Every year, the legislature and the Governor must approve a balanced budget by the end of the legislative session. This process is always a tedious and difficult one, and this year, they only have 80 days to do it. Some years the process is easier than others. In fiscal year 2008, legislators had a relatively easy time dealing with the $137.1 million budget gap. This year, Governor Culver and the legislature has their work cut out for them. They must deal with the largest budget gap in the state’s history.
The budget gap for fiscal year 2011, which begins in July, is a record $1.071 billion. Not only is the current budget gap the largest in the state’s history, but it’s also the first time that the budget gap has been over $1 billon. Over the last eight years, the budget gap has averaged $444.8 million.
To balance the budget, Governor Culver has offered the following cost saving initiatives.
• $341.0 million in reorganization savings
• $207.5 million from the Cash Reserve Fund (one-time money)
• $52.5 million from eliminating and / or reducing tax credits
• $170.2 million from under-funding school aid (property tax increase)
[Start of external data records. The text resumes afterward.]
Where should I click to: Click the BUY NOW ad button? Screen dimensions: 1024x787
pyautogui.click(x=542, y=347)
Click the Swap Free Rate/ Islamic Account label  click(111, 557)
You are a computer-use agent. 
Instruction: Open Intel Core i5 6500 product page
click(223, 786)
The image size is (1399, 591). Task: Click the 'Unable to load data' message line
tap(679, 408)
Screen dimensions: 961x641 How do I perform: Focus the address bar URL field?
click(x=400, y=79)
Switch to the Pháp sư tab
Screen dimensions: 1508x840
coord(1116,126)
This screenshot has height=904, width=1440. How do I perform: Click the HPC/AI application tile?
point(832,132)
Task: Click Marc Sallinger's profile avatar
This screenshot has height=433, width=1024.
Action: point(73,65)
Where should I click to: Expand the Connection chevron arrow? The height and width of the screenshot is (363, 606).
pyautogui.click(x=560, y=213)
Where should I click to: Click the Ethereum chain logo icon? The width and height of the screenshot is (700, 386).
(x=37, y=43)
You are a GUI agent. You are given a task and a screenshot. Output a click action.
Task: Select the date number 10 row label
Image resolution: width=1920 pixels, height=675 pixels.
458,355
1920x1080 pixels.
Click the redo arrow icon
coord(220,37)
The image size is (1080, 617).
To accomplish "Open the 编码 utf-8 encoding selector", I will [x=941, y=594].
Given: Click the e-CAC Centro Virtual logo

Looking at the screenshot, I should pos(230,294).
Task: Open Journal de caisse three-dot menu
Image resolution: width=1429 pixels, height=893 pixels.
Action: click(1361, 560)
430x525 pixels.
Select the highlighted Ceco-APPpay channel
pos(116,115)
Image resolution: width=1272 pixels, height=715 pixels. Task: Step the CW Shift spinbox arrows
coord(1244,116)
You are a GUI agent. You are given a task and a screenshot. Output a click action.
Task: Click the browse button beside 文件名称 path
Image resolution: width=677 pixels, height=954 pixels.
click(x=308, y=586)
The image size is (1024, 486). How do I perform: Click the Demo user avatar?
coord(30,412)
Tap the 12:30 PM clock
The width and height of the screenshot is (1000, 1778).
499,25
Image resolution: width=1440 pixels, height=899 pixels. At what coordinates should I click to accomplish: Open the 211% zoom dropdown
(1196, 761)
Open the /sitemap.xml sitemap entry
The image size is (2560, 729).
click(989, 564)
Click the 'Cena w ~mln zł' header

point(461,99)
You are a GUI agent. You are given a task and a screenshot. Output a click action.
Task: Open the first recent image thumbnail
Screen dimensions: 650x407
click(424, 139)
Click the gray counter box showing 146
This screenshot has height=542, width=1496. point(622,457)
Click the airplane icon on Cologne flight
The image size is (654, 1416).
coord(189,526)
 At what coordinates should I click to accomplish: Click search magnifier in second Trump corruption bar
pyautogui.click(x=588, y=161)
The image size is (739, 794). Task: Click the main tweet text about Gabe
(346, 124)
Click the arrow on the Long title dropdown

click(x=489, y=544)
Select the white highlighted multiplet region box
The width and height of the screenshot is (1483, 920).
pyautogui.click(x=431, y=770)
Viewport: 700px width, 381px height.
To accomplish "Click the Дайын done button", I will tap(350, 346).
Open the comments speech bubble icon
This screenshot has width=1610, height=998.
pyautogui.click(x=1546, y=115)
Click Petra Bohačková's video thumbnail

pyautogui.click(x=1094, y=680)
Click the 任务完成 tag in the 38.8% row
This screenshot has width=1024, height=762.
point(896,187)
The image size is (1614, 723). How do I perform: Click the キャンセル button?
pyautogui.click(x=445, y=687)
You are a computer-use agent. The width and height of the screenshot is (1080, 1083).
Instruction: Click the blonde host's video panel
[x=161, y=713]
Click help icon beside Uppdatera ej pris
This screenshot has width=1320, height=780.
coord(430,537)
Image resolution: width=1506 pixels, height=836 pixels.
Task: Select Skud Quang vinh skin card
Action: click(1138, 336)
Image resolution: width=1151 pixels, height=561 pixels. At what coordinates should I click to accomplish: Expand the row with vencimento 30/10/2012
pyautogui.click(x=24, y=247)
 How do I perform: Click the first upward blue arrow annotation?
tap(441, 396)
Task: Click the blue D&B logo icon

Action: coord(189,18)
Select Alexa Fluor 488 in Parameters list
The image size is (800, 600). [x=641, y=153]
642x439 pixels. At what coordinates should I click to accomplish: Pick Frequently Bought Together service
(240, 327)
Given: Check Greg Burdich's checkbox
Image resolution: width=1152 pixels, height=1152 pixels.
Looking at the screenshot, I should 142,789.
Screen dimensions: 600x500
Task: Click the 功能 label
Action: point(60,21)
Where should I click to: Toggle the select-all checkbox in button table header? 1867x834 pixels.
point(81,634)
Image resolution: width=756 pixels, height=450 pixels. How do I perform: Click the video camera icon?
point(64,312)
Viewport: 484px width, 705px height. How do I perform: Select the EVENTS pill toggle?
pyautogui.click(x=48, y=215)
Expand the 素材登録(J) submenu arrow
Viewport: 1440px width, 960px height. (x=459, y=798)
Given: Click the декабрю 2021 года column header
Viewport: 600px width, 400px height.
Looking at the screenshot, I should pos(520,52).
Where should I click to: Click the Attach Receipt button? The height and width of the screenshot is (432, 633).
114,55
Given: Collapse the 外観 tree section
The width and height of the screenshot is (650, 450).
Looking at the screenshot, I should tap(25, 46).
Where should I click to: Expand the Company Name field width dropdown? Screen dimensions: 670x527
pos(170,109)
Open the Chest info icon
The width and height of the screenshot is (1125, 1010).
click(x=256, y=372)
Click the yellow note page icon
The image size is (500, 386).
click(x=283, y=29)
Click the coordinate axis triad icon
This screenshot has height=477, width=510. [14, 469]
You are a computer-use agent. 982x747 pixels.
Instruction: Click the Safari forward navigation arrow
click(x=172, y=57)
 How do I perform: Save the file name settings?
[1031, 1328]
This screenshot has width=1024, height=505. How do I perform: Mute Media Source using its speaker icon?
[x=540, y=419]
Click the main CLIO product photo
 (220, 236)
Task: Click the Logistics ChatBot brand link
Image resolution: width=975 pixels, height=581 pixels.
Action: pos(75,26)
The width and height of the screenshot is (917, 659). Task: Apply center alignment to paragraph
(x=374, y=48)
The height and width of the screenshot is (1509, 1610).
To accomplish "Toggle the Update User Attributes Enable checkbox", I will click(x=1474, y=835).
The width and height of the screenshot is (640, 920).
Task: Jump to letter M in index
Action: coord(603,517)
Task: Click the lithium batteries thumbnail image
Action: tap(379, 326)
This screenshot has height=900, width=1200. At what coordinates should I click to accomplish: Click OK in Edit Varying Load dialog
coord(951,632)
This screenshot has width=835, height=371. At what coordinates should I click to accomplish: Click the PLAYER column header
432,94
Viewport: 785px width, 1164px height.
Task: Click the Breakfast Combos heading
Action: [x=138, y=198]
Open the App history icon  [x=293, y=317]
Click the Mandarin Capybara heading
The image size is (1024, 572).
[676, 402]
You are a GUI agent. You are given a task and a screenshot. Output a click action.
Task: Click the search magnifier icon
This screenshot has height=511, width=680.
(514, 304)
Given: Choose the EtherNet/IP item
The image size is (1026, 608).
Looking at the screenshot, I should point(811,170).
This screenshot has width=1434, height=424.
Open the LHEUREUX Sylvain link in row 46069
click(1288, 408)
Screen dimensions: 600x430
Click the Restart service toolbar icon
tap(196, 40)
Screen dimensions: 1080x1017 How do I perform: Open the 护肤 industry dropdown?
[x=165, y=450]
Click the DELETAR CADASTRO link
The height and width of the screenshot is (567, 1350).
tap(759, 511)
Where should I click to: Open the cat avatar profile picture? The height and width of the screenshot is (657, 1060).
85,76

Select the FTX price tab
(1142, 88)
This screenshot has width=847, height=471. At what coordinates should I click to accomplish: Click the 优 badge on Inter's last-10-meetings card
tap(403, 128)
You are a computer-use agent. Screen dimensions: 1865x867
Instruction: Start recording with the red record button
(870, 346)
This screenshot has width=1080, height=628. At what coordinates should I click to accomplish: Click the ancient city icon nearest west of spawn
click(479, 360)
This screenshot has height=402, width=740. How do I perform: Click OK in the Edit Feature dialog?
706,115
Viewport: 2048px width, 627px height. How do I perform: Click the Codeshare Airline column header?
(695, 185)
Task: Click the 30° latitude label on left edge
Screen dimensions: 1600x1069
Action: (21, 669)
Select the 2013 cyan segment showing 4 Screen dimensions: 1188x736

• $86.0 million by not funding the negotiated salary increases for state employees
• $214 million by not fully funding certain built-in and anticipated expenditures
The problem with the Governor’s recommendations is that the non-partisan Legislative Services Agency says some of his numbers just don’t add up. The LSA report states, “The Governor’s budget recommendation assumes that all savings will impact the General Fund. This is clearly not the case, as stated specifically by Public Works LLC in the Report and as clarified by the LSA through additional research.”
The LSA estimates that the recommendations from Public Works LLC, Culver’s out-of-state consultant, will reduce the general fund budget by only $84.9 million, far less than the $341 million the Governor is counting on. For example, savings that were found in the Department of Transportation will affect the Road Use Tax Fund, not the state’s general fund. Centralized purchasing was to save $15 million, but half of that savings goes back to the Road Use Tax Fund, because the savings would be recognized by the DOT.
Early retirements will save the state $26.4 million, not the $59.8 million that Culver claims is counting on. The LSA report also notes that Culver’s out-of-state consultant has altered their numbers since the report was issued. The consultants had counted on $29.9 million from the sale of some state assets, but their new estimate is only $13.8 million. Culver’s budget numbers are incredibly fluid.
Culver then relies heavily on one-time money to bridge the budget gap. He has recommended using $207.5 million in reserve funds to balance the budget. Since Culver was elected, Iowa’s reserve balance has dropped from $592 million in FY 2008 to $265.2 million in the FY 2011 budget. LSA reports that this leaves the state’s reserve funds $278.7 million below the statutory maximum balance of $543.9 million or 48.8 percent of the statutory goal.
Some of the other savings that Governor Culver is counting are undefined, meaning the legislature will need to figure out what tax credits to eliminate or reduce. After looking the consultant’s report, State Auditor Dave Vaudt said, “Webster’s dictionary defines ‘savings’ as ‘any reduction in expense’ and ‘revenue’ as ‘an item or source of income,’ and those definitions guided my evaluation. Based upon my review, while the majority of the savings appear to warrant further scrutiny and evaluation, two recommendations are improperly categorized as savings.”
Auditor Vaudt took issue with the “savings” that Governor Culver claims by funding the State Patrol from the Road Use Tax Fund. Vaudt notes, “Taking costs from one pot of taxpayers’ money and moving those costs to another pot of taxpayers’ money does not reduce spending.” Vaudt also takes issue with the proposal to modernize Iowa’s unclaimed property search capabilities. Vaudt states, “These assets belong to the taxpayers and must be returned to them. The only way these assets could provide revenue for the State’s budget is if the assets are not returned to Iowa taxpayers.”
Culver’s and the Democrats’ spending sprees in FY 2008 and FY 2009 have now caught up with them. Culver’s proposed budget comes up far short in covering the $1.071 billion budget gap. If Culver’s budget was graded by any teacher in the state, the best grade he could hope for is incomplete.
Sadly, while Governor Culver may suffer at the ballot box in November, Iowa taxpayers are the one left having to pay the tab for his incompetence. His across the board cuts have already forced some local communities to increase property taxes. Now that he once again under-funds school aid, property taxes could go even higher.